Meat consumption also causes the unnecessary suffering of billions of animals. 

Meat’s been on my mind lately for several reasons. I’ve just read The Humane Economy, an excellent new book by Wayne Pacelle, the president and CEO of the Humane Society, which chronicles the dramatic progress that the animal-protection movement has made in the last decade or so. I met and wrote (in the Guardian) about Bruce Friedrich, an animal welfare activist who has started a venture capital fund called New Crop Capital and a nonprofit called The Good Food Institute, both aimed at promoting alternatives to meat.
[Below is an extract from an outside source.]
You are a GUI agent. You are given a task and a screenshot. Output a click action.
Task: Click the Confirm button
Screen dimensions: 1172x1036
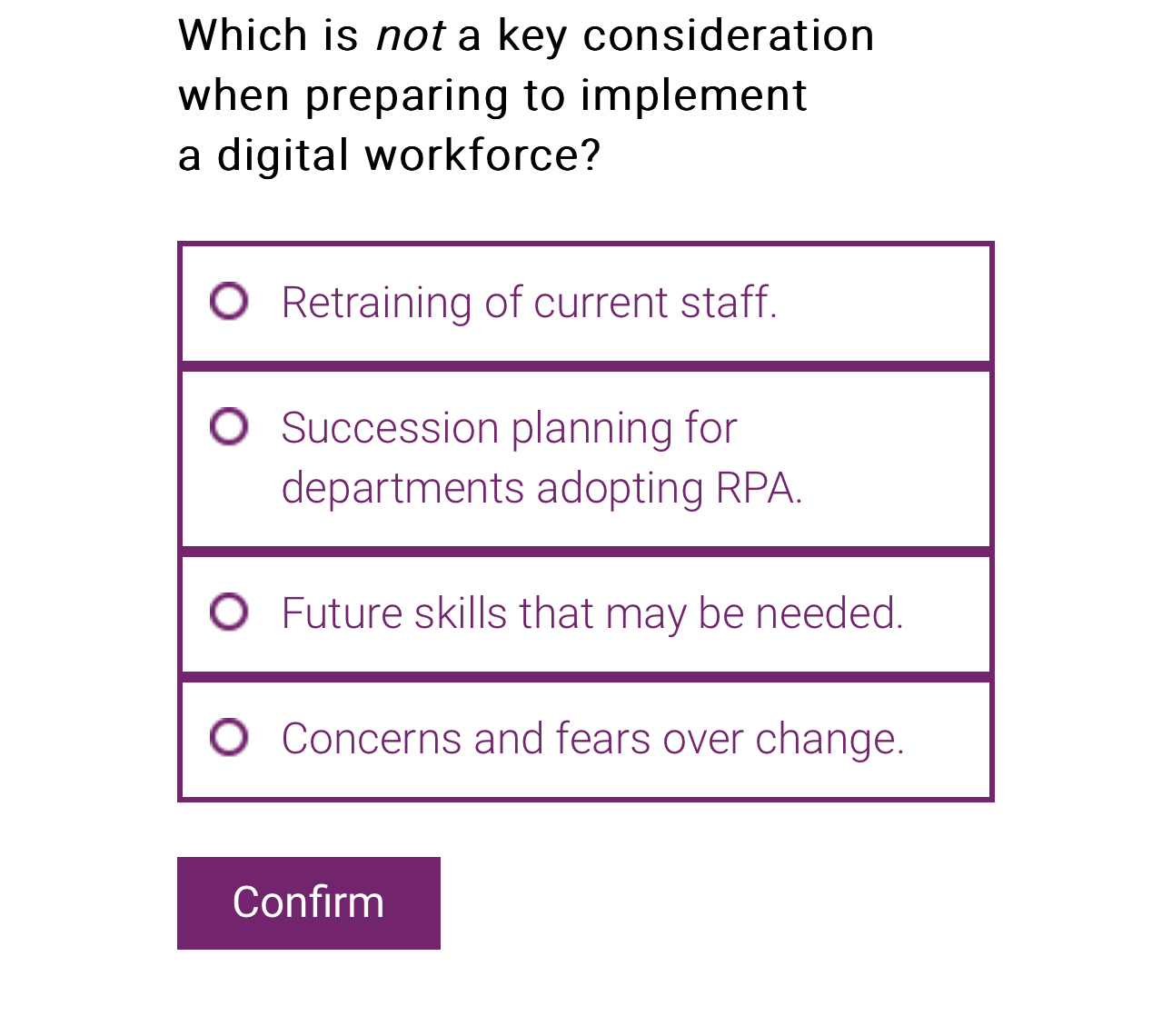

And I moderated a panel discussion about food and sustainability at the annual conference of the environmental coalition Ceres which, to my delight, was preceded by a vegan lunch. 

Then again, just the other night, at a otherwise elegant dinner held at the Copenhagen Fashion Summit, an event devoted to the environmental and social sustainability of the apparel industry, everyone was served a fist-sized slab of beef. Which underscored my determination to write this post.

To be sure, the meat-climate relationship is not simple. The ecologist and rancher Allan Savory has famously claimed (3.5 million TED views) that grazing livestock on pasture can restore carbon to the soil and reverse climate change. I’m skeptical–to learn more, you can read this devastating critique by George Monbiot, this defense of Savory by Hunter Lovins and this analysis by my friend Tamar Haspel, a Washington Post food columnist, who says, quite sensibly, that it’s complicated.

What’s not complicated is that virtually all of the meat consumed in US, Europe and Japan requires more resources and has more negative environmental impacts than plant-based alternatives. If you care about food waste, which has become a cause celebre of late, the easiest thing to do is to eat less beef, pork or chicken.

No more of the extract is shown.